So episode two of The Player keeps the action and the Ginny conspiracy running while star Philip Winchester continues to spar with Wesley Snipes and intrigue Charity Wakefield. Aussie actress Daisy Betts, whose character Ginny was “killed” in the show’s pilot, maintains a background presence via photographs and Alex’s remembrance that the body in the morgue was missing a vital bit of tattoo ink.
The series moves into the game proper this week and things have gotten deadlier. A team of bloodthirsty and coldblooded killers are robbing security vans and killing innocents on a wide scale. Kane is pitted against the “Carnage Crew.”
While the whole Alex grousing about the game may be annoying, the show’s action sequences are impressive and the mix of Wakefield, Winchester and Snipes is a good one. Damon Gupton, the best friend and cop who seemed hell-bent on putting Alex in jail last week, has warmed up a bit. He still has that cold delivery however and this still irritates.
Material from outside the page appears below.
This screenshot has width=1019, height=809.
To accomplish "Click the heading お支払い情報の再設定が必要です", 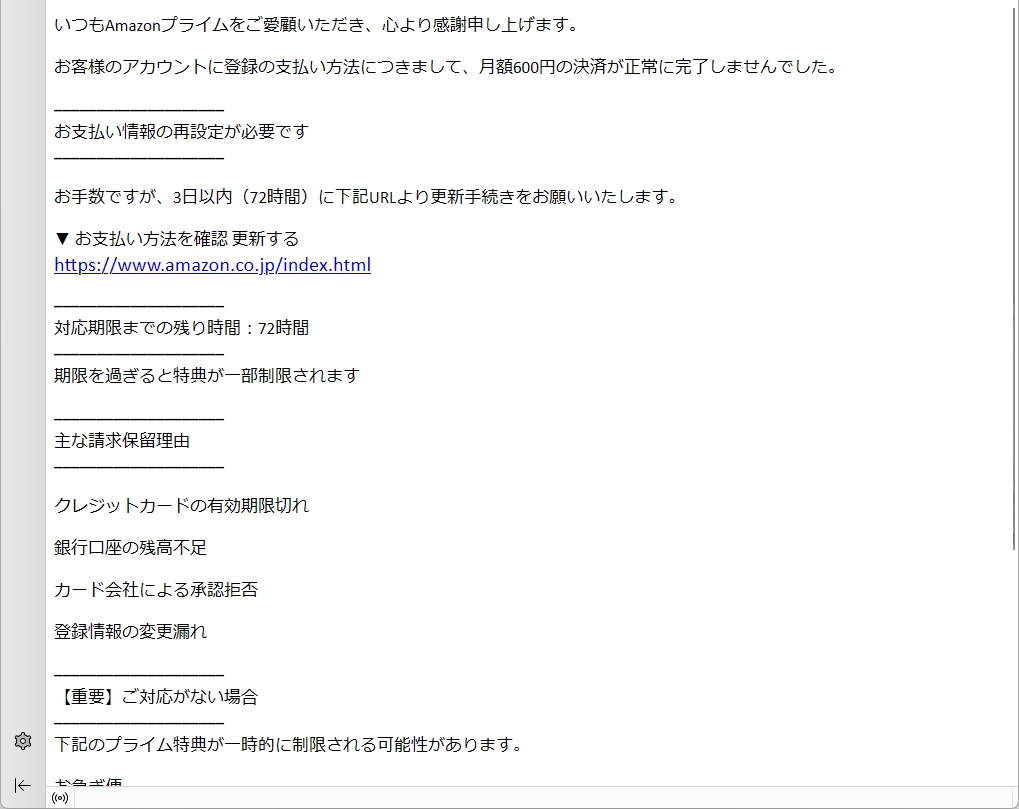I will click(x=181, y=132).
Ante Up proves that high octane is the theme for this action thriller. After Mr. Johnson shows Kane that he will make things personal for The Player, Alex’s target is an old comrade from his Afghanistan days, surprisingly it appears that the pit boss is also ready to help his reluctant asset.
The show has Alex being tortured, participating in a gun fight at a casino storeroom, another firefight on a main street, and a pretty impressive bit of action on an airplane and then in the air. There cannot be many programs that can boast a bit of “mile high” arial altercation where a parachute is swapped, unwillingly, between the fighters.
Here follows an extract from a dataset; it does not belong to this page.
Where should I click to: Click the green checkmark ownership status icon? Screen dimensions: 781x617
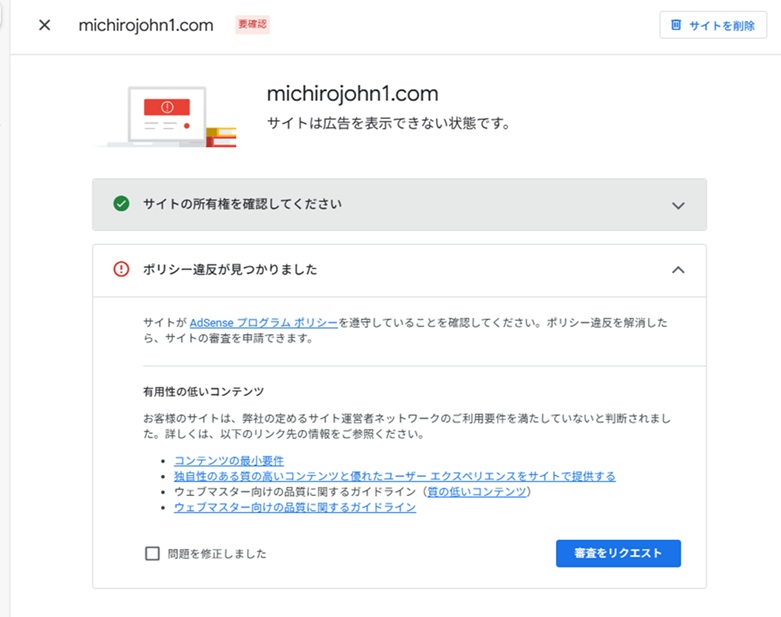pos(121,204)
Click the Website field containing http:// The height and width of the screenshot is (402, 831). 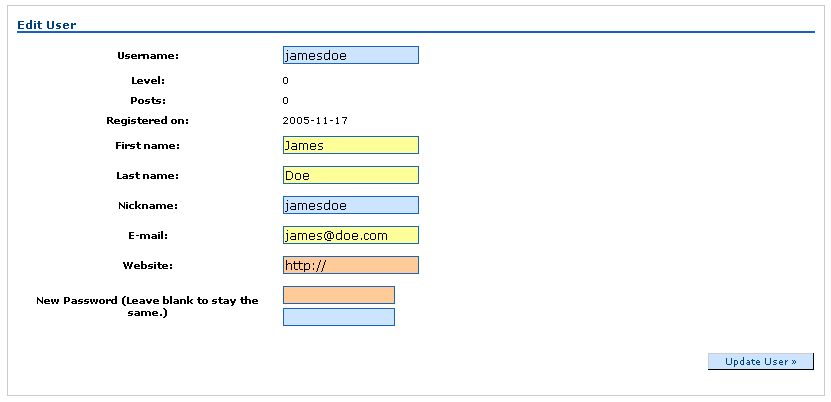tap(351, 265)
Wakefield continues to be the more interesting of the trio but Winchester is starting to become more watchable. The dialogue still feels a little forced, but, it is getting tighter and that bit more clever. Snipes, as Johnson, has a brilliant chemistry with both Cassandra/April and with Alex.
The one person who really does not fit in this scenario very well is Detective Cal Brown (Gupton). This may not be the actor’s fault, as it seems the writers spent too much time trying to make Snipes, Winchester and Wakefield more interesting and witty. This has left Damon a little underwritten and oddly disjointed. Seemingly way too eager to arrest his best buddy in the pilot and too understanding in this episode.
In terms of villains, Joseph Sikora, as Dominic McCall, was perhaps a bit of a “one-note” baddy but his criminality was done with a sort of twisted panache and not a little psychosis. The “double-down” second bet orchestrated by a clever Cassandra was a nice shift and gives us the idea that boyfriend Nick may be on the way out.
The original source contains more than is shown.